Records contained in a dataset:
-----
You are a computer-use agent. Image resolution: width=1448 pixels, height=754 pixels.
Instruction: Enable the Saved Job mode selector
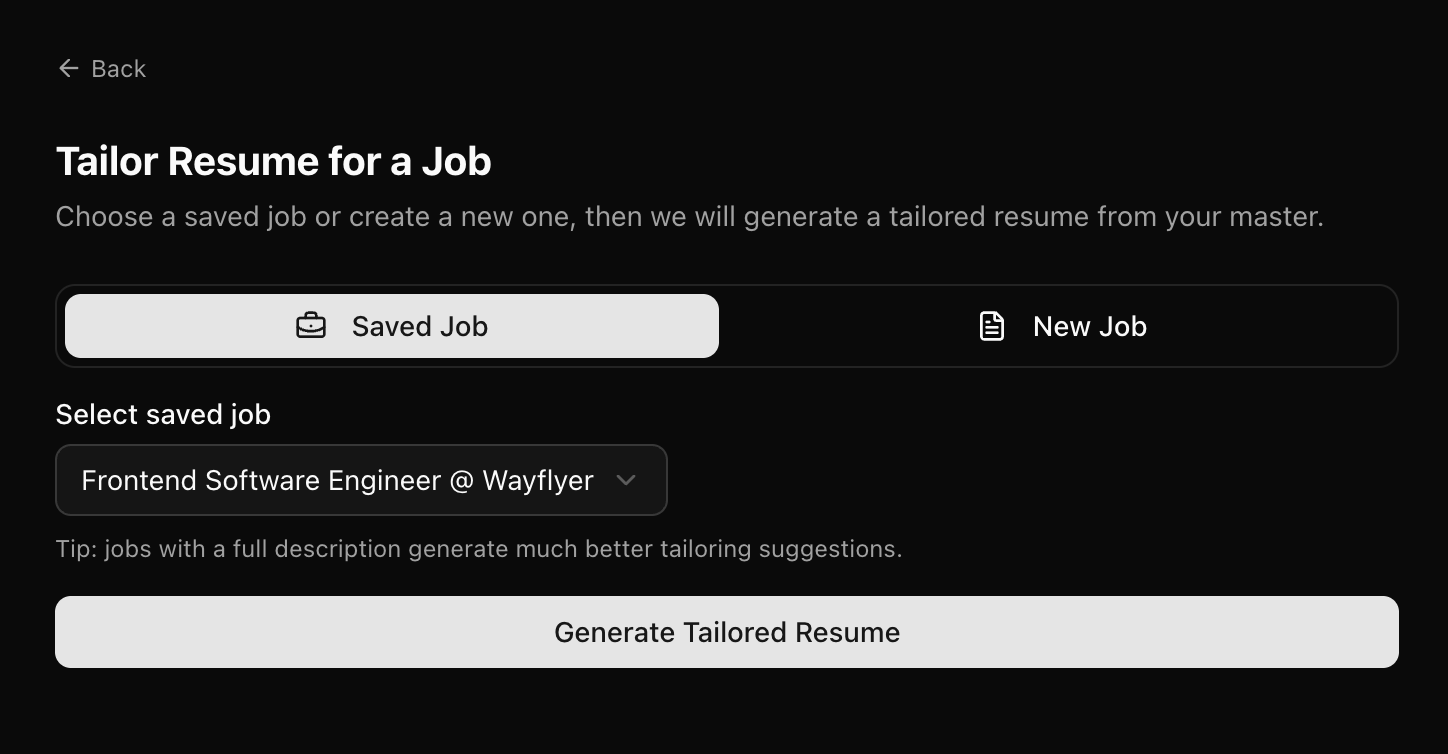pos(391,325)
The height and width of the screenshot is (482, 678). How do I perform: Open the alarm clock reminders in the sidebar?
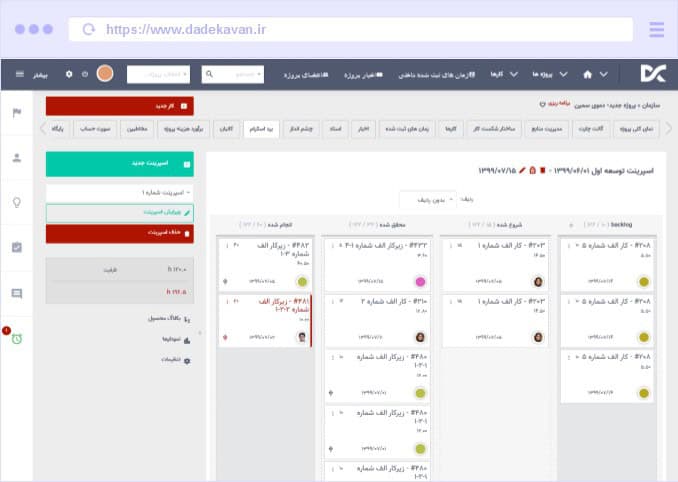click(x=16, y=338)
-----
### TASK DESCRIPTION:
Set down exactly the lines of the entries above from the one holding "Instruction: Enable the" through the last one, including both, with the pictures left out.

### RESULT FOR THIS TASK:
Instruction: Enable the Saved Job mode selector
pos(391,325)
The height and width of the screenshot is (482, 678). How do I perform: Open the alarm clock reminders in the sidebar?
click(x=16, y=338)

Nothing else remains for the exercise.